Now sometimes we can't stop certain images or thoughts when we want to; these are most often obsessions, and they are not only unpleasant to have but difficult to dismiss. Because they are not behaviors, we usually can't do a Response Prevention for a simple obsession. But we can teach a few thought-stopping techniques. These are ways that you can abort, inhibit and even prevent some of your obsessions. In the group, I would use a volunteer, someone who has real obsessions. The best way to learn a new technique is to be involved in a demonstration. I would have them come up near me and sit down. I'd have them close their eyes, relax and allow themselves to have an obsession, one that normally bothers them. I would even reassure them that right now it's OK to have it, and they won't have to say anything about it out loud. I would ask them that, when they're in the middle of their obsession, experiencing it fully, to nod their head. [Here, I wait for client to nod their head. Then I stomp my foot, clap my hands and yell "Stop!" near the client's face] This usually makes everyone in the room jump a bit. I then ask, "did it stop your obsession?" It usually does. Then, I ask the volunteer to close their eyes and have their obsession just like last time. But this time, when they nod their head to let us know they're having their obsession, they stomp they their foot, clap their hands and yell "Stop!" [Wait for client to do this] I ask then, "did it work this time?" Usually it does, at least partly because you have to concentrate on getting ready to stomp, clap and yell. Now we try it one more time. This time, they do everything as they did before, but they don't really move or speak. When they get to the "Stop!" part, they do it all silently, in their mind. [Wait for client to do this] People usually say that this one takes a little practice, because it's harder to shock yourself if you have to imagine it. But try this several times, and don't get discouraged if it doesn't work right away. When you practice it enough, it can be a real help. In addition, some people find that if you replace the now missing obsession with a positive or pleasant thought (one you've already pre-selected), the obsession tends to stay away even longer.
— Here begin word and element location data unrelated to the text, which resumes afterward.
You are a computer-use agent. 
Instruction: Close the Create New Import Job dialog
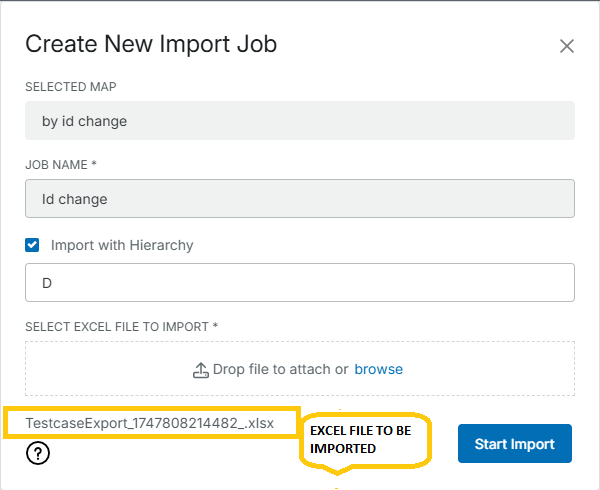pyautogui.click(x=567, y=46)
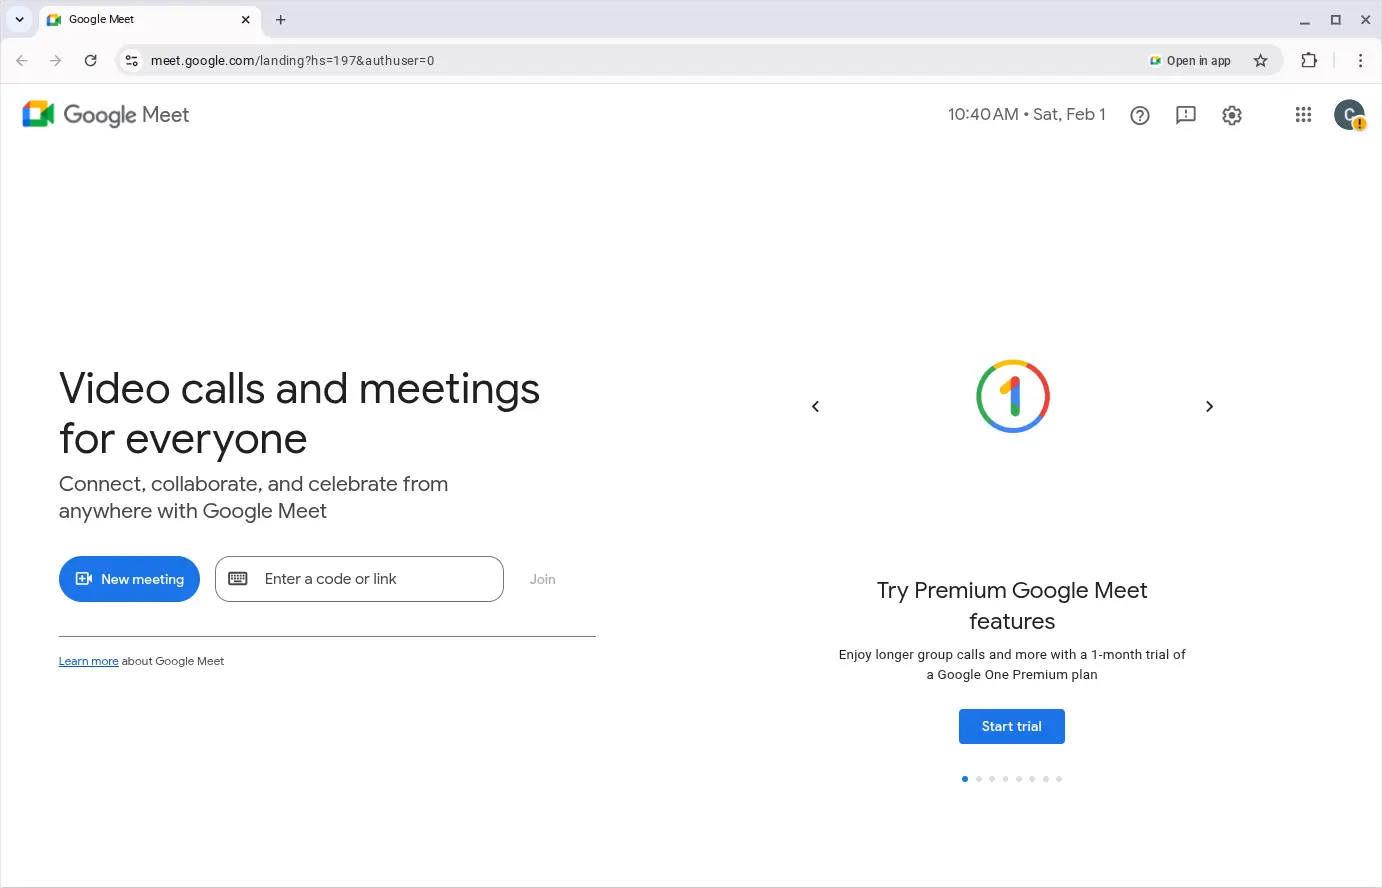Screen dimensions: 1382x888
Task: Go to previous carousel slide with left chevron
Action: coord(815,406)
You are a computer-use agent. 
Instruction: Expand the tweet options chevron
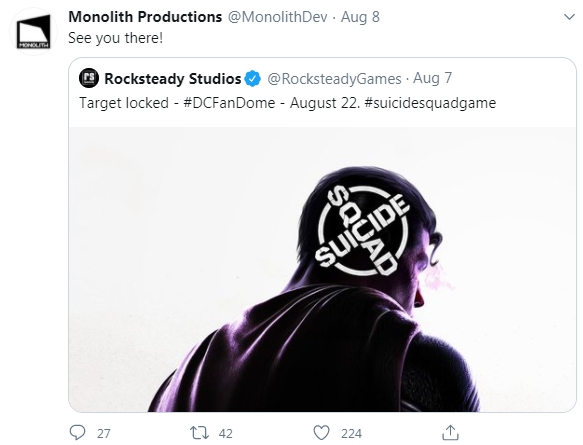click(569, 17)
Now, here's one that hardly requires any practice. Wear a rubber band on your wrist, and when you start having an obsession at a bad time, just snap the rubber band. The sting will make you concentrate on your wrist, and it will be difficult for you to keep your obsession in mind. This is because pain, even slight pain, will be the stimulus that the brain chooses to attend to over any other, even over obsessions. If you do this one too much, of course, your wrist will get sore, so try to do this in moderation. But this is a simple technique that works very often, and is a good place to start. In fact, some people say that after trying the rubber band a couple of times, all they needed to do was to imagine the snap and that was enough to stop the thoughts.

One more thought-stopping technique that we would like to pass on here. This one is called "thought contracting" because you're going to be making a contract with yourself. When you begin to have an obsession, especially if you have one at a particularly bad time (when you have to concentrate on class, when someone else is talking to you, etc.), tell yourself this: "I can't have this thought now, but I'll have it in 5 minutes." Then in 5 minutes, take time out to really experience the obsession - do it on purpose. If you're going to make a contract with your brain to delay the thought, then you have to keep your end of the bargain. There are two advantages to this technique. First, by delaying and then having the thought, your brain will learn that you will honor this contract, and will be willing to let you start lengthening the delay, say to 10 minutes, then 20, then 40, etc. Always remember to have the obsession at the time you mentally agreed upon. The second advantage is that, by having obsessions on demand, you will learn that you do have some control over them, and increasing this control will lead to decreasing their power over you.